32. The power amplifier according to claim 31, wherein said power amplifier is fabricated using a semiconductor technology selected from the group consisting of complementary metal oxide semiconductor (CMOS), Gallium Arsenide (GaAs), Silicon Germanium (SiGe), Indium Gallium Phosphide (InGaP) and Gallium Nitride (GaN).

33. The power amplifier according to claim 31, wherein said power amplifier is adapted to transmit signals conforming to a wireless standard selected from the group consisting of 802.11 WLAN, LTE, WiMAX, HDTV, 3G cellular, 4G cellular and DECT.

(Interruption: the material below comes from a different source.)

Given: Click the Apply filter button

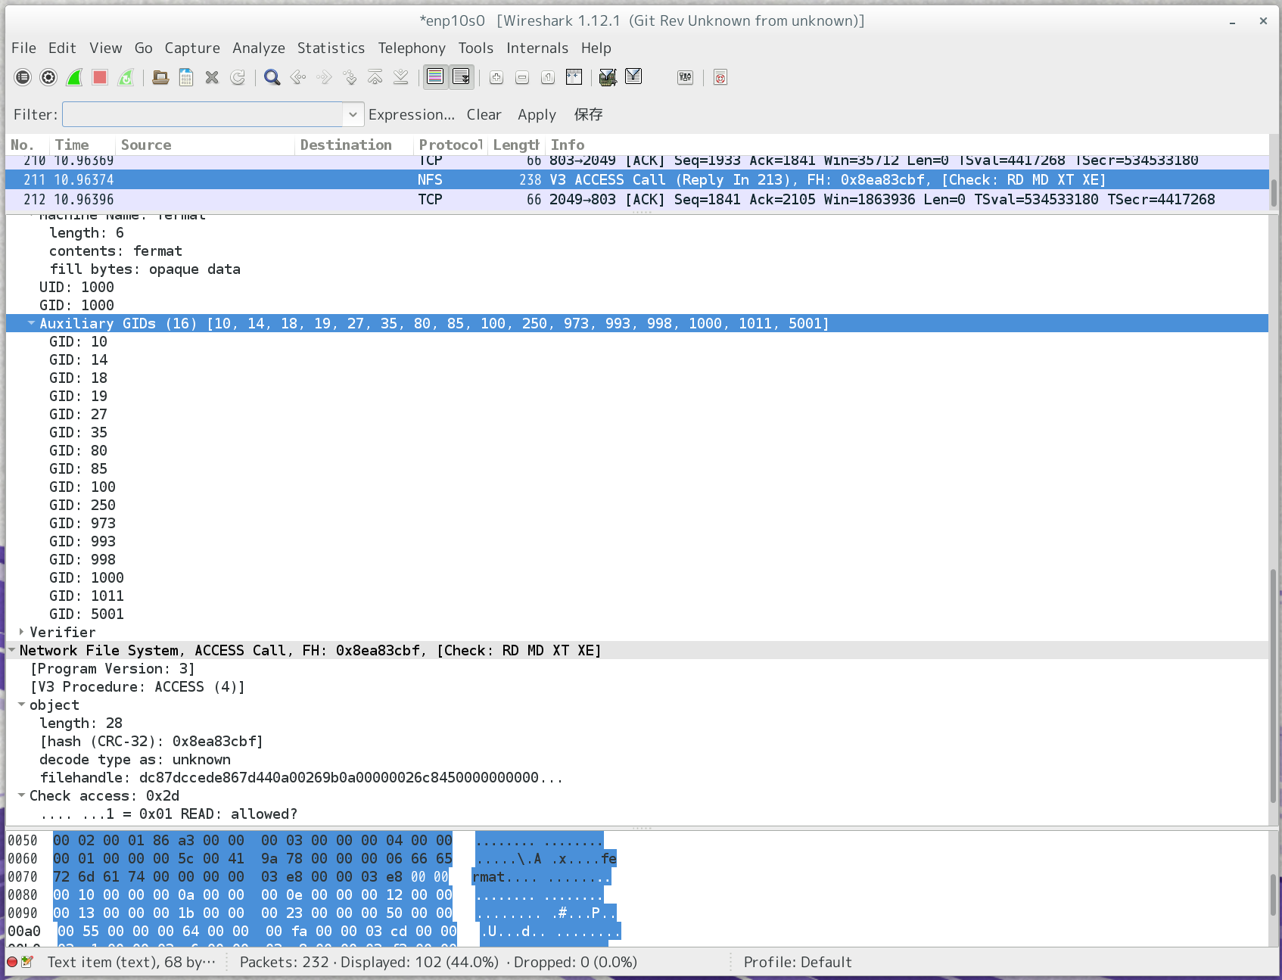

34. A multimode, multiband configurable radio frequency (RF) power amplifier, comprising:

an input node for receiving an RF input signal;

an output node for driving a load;

a plurality of individually configurable sub-amplifiers configured in parallel and operatively coupled to said input node, the operating parameters of each sub-amplifier capable of being independently controlled in accordance with a desired operating point, each sub-amplifier operative to amplify its respective RF input signal to generate a sub-amplifier output signal therefrom;

wherein said individually configurable sub-amplifiers enable said power amplifier to transmit in accordance with a first wireless standard in a first frequency band and after a change in one or more operating parameters of one or more sub-amplifiers, transmit in accordance with a second wireless standard in a second frequency band; and

wherein the outputs of each sub-amplifier are combined to generate said output node.